Огромный и глубокий труд, предпринятый И. Желваковой и Н. Эйдельманом к вящей пользе своих сограждан – во всяком случае, тех из них, кого влечет стихия «умственного подвига», – явил нам личность Лунина и в том аспекте, что был исследован менее других. Мы видим Лунина – религиозного мыслителя. Это предмет особого разговора, но здесь можно только сказать, что – как ни странно это звучит – непреклонный католицизм Лунина объясняется, скорее всего, той же неукротимой независимостью лунинского духа. Католическую доктрину он представлял изначально противостоящей государственному диктату (на что и указывает Н. Эйдельман). Высокая степень независимости католической церкви от государства, в отличие от полурабского положения церкви православной – после Петра, – должна была Лунину импонировать.

«Восточная церковь всюду находится под покровительством государства: часто орудие политической власти».

Можно догадываться, что протестантизм отталкивал его, помимо всего прочего, и потому, что реформация, по его мнению, дала светским властям право контроля над церковью. Петра он считал наследником «понятий реформаторства».

(Удивительно различие Лунина – историка России и Лунина – историка церкви. Если первый вдумчиво и строго следует за фактами, выстраивая картину хотя и предельно идеологизированную, но достоверную, то второй создает нужную для исходной идеи модель, смело подминая факты. Этот парадокс еще ждет своего объяснения…)

Нечастое для русского освободительного движения сочетание могучего революционного темперамента и глубокой религиозности определило мессианские черты лунинского сознания. И в письмах его, и в заметках постоянно присутствует идея своего избранничества.

«Теперь с равным сожалением люблю друзей и врагов. Мысль, мне явившаяся, была слишком сильна для тех и других. Омраченные внезапным блеском, они не увидели, что общее благо их таилось во глубине этой мысли. Нет нужды. Она разольется и без меня, несмотря на препятствия».

«Мое земное послание исполнилось. Проходя сквозь толпу, я сказал, что нужно было знать моим соотечественникам. Оставляю письмена мои законным наследникам мысли, как пророк оставил свой плащ ученику, заменившему его на берегах Иордана».

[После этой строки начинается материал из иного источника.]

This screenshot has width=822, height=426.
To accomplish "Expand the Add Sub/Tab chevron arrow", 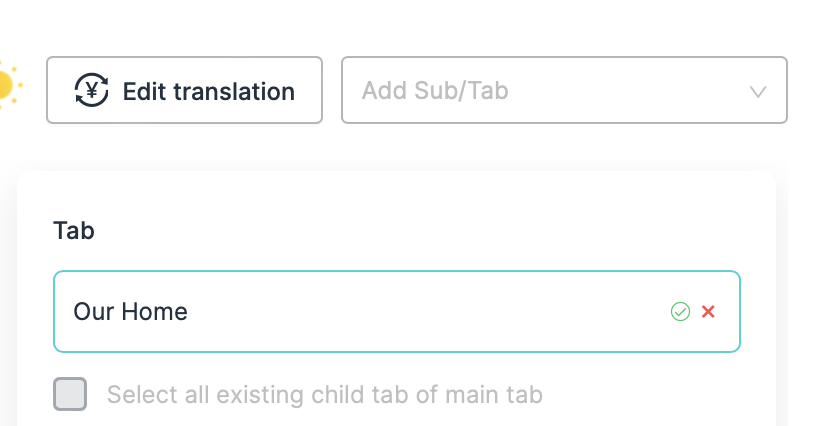I will point(758,92).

В записной книжке Лунина есть удивительная запись, объединяющая задачу апостольскую с декабристской:

«Призванием первых католиков была борьба с язычеством, наше призвание – борьба с ересью. Это все то же дело, то же оружие, та же борьба. Предшественники наши имели дар языков; мы говорим на всех языках, проповедуя примером собственного поведения».

Человек тайного общества, борец за социальную справедливость сливается в сознании Лунина с апостолом, а самодержавие представляется ему ересью – злостным искажением высшей идеи справедливости.

Да, это был «человек на все времена», не замыкавшийся ни в прошлом, ни в собственном настоящем, но принадлежащий будущему.

«…Мысли, созревшие в тишине темниц, не отвергнутся теми, которые в простоте сердца ищут истины и которые понимают, что обязанность говорить ее для общего блага независима ни от каких обстоятельств нашей скоротечной жизни».

Так проповедовал Лунин.

А мы? Готовы ли мы принять его уроки? Можем ли мы принять их как «законные наследники мысли» этого духовного подвижника?

Трудно сказать. Одно ясно – эту книгу надо читать и перечитывать каждому, для кого слова «истина» и «справедливость» не пустой звук.

Издатели книги свершили свой «умственный подвиг». Готов ли читатель к своему? Готов ли он «держать Предания»?